5. A system as claimed in claim 4, wherein extension means of determined length are interposed between said displacement means and said instruments.

6. A system as claimed in claim 5, wherein said extension means comprise a semi-rigid rod length.

7. A method or displacing instruments in a pipe having a portion greatly inclined to the vertical wherein the method comprises:fastening a set of instruments to a first end of electrically-powered displacement means, connecting an end of a semi-rigid composite rod that can be wound around a drum and including at least one electric conductor therein to a second end of said displacement means, displacing said set of instruments in the pipe through a combined thrust action by means of rod and of said displacement means.

8. A method as claimed in claim 7, wherein said thrust is exerted by means of the rod by actuating a mechanical injector (6) for injecting the composite rod into pipe.

9. A method as claimed in claim 7, wherein said thrust is exerted by means of the rod by fastening weights to the other end of said rod, and by suspending said weights in the pipe by a logging type cable.

10. A method as claimed in claim 9, wherein extension means of determined length are interposed between said instruments (4) and said displacement means.

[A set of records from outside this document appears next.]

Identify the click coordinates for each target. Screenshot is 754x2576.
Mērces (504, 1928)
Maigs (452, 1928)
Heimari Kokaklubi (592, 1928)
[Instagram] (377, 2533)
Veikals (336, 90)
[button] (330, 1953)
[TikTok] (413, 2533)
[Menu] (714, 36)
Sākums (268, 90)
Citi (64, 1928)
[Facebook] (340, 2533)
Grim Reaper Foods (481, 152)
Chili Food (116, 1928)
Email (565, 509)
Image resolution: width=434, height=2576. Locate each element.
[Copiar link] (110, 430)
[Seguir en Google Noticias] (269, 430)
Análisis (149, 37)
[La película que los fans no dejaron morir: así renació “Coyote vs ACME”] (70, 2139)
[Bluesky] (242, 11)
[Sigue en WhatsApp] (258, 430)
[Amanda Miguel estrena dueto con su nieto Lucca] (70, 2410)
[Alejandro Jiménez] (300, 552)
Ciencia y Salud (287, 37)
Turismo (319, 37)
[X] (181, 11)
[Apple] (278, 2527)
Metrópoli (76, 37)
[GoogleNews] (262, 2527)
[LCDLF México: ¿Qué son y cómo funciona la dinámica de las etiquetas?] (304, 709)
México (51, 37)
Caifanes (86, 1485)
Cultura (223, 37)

11. A system as claimed in claim 1, wherein another of the end of the semi rigid rod is wound round a drum outside the pipe.

12. A system as claimed in claim 1, wherein the pipe comprises a portion that is inclined enough to allow weights to move under the effect of gravity, wherein weights are connected to said other end of the semi-rigid rod and wherein said weights are suspended in the pipe by a cable wound around a winch outside of said pipe.

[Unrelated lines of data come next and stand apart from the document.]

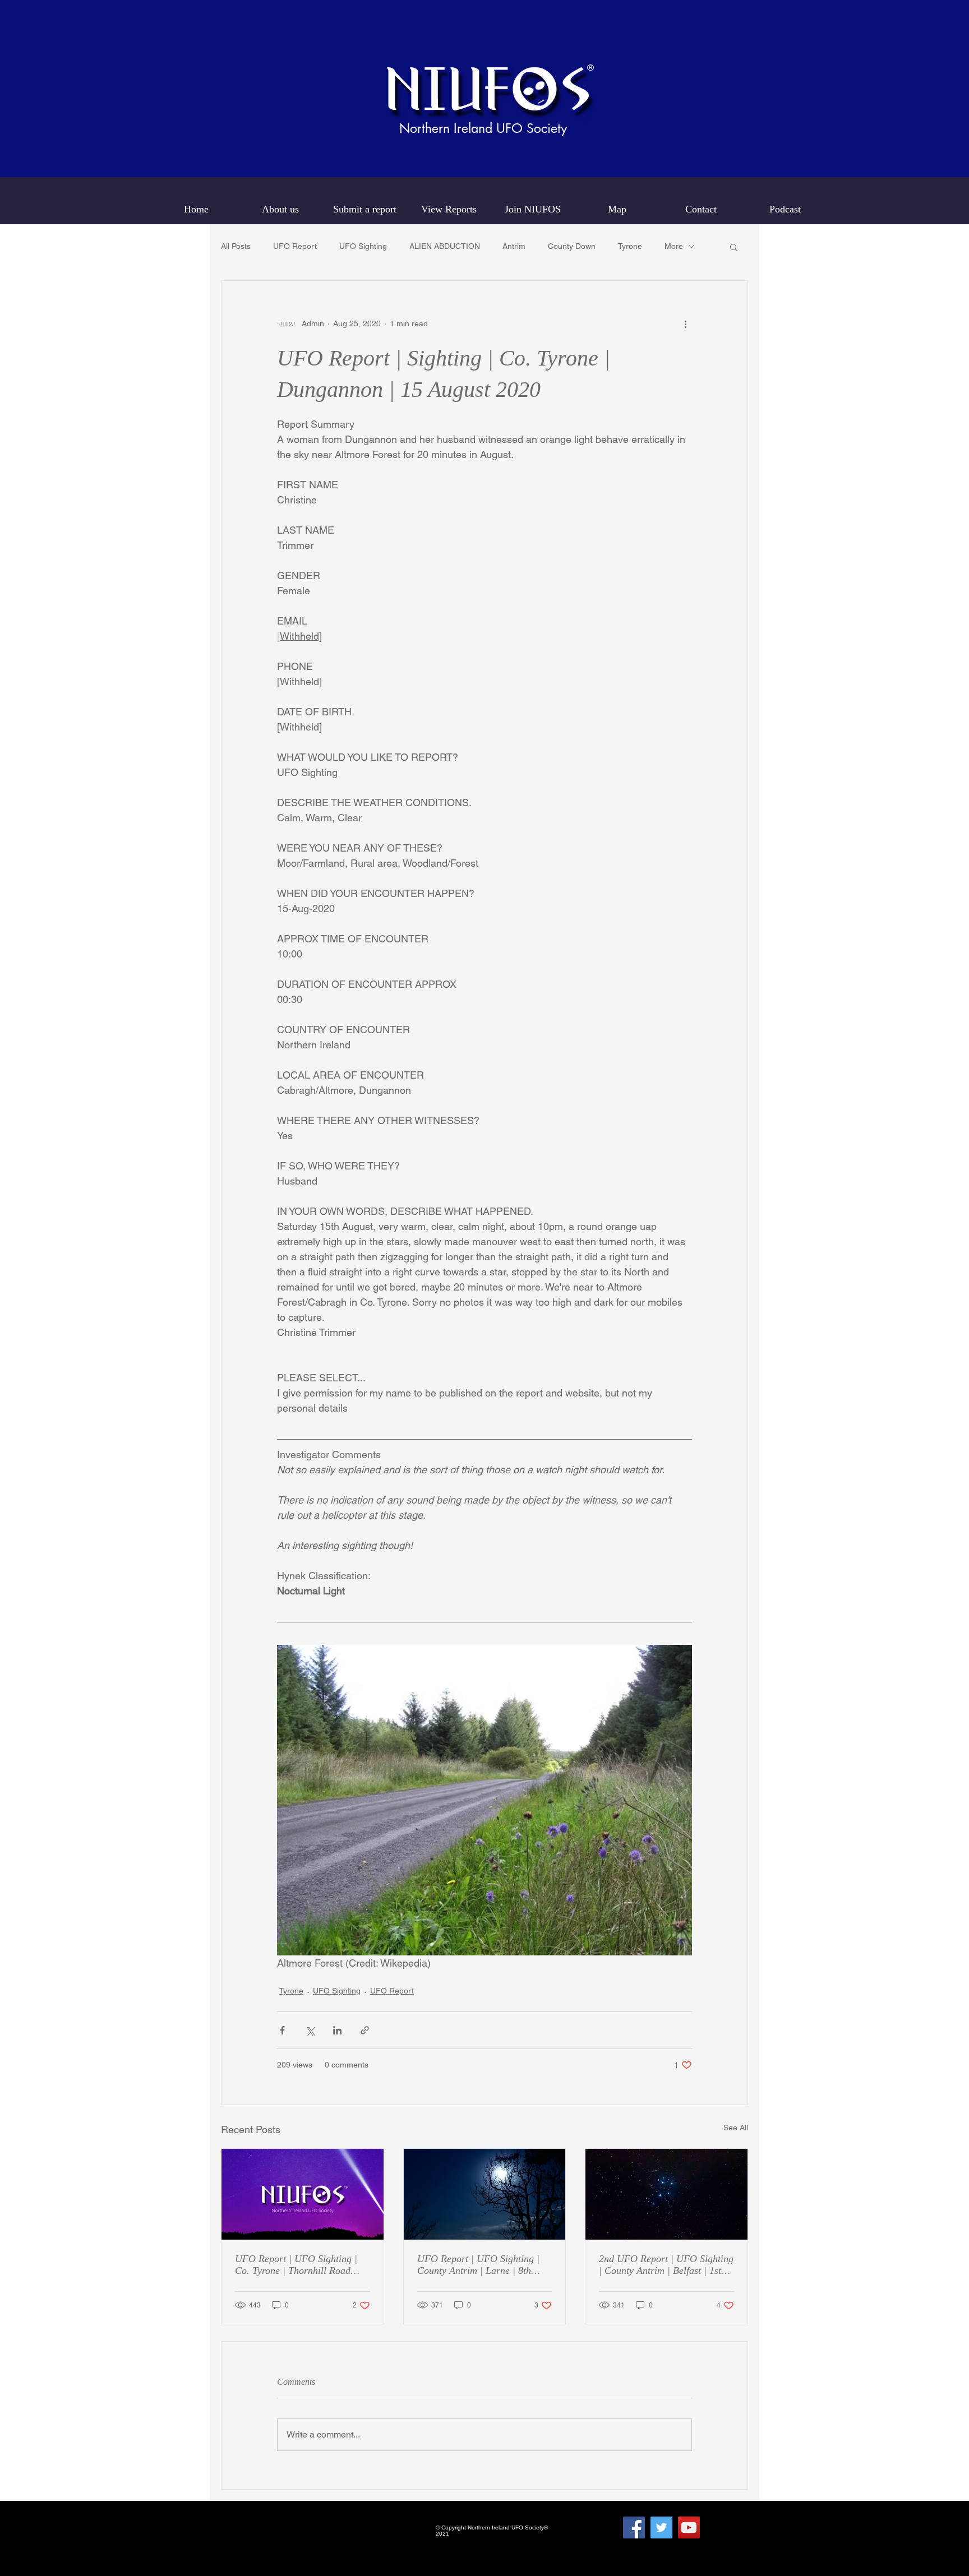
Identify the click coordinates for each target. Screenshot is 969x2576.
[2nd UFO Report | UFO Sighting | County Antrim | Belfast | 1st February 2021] (666, 2194)
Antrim (513, 246)
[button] (733, 246)
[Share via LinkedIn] (337, 2030)
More (674, 246)
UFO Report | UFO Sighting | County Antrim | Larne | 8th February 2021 (478, 2265)
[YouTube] (689, 2527)
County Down (572, 246)
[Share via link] (364, 2030)
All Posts (236, 246)
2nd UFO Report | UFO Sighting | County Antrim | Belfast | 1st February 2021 (666, 2265)
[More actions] (685, 323)
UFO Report (295, 246)
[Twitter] (661, 2527)
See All (735, 2127)
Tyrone (630, 246)
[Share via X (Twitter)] (309, 2030)
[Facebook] (634, 2527)
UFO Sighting (363, 246)
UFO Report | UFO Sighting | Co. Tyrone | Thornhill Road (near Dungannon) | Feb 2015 (296, 2265)
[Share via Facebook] (282, 2030)
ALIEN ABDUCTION (444, 246)
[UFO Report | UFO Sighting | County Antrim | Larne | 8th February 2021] (485, 2194)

13. A system as claimed in claim 1, wherein extension means of determined length are interposed between said displacement means and said instruments.

14. A system as claimed in claim 3, wherein extension means of determined length are interposed between said displacement means and said instruments.

15. A method as claimed in claim 7, wherein extension means of determined length are interposed between said instruments and said displacement means.

16. A method or displacing instruments in an oil well having a portion with a horizontal component so as to extend substantially horizontal, the method comprising:fastening a set of instruments to a first end of electrically-powdered displacement means, connecting an end of a semi-rigid composite rod that can be wound around a drum and including at least one electric conductor therein to a second end of said displacement means, displacing said set of instruments in the oil well through the horizontally extending portion with combined thrust action by said rod and said displacement means.

17. A method as claimed in claim 16, wherein said thrust is exerted by means of the rod by actuating a mechanical injector for injecting the composite rod into the well.

18. A method as claimed in claim 16, wherein said thrust is exerted by means of the rod by fastening weights to the other end of said rod, and by suspending said weights in the well by a logging type cable.

19. A method as claims in claim 16, wherein an extension of determined length is interposed between said instruments and said displacement means.

20. A method as claims in claim 16, wherein the portion with the horizontal component comprises at least one lateral hole.

21. The method of claim 7, wherein the pipe is rigid.

22. The method of claim 7, wherein the pipe is flexible.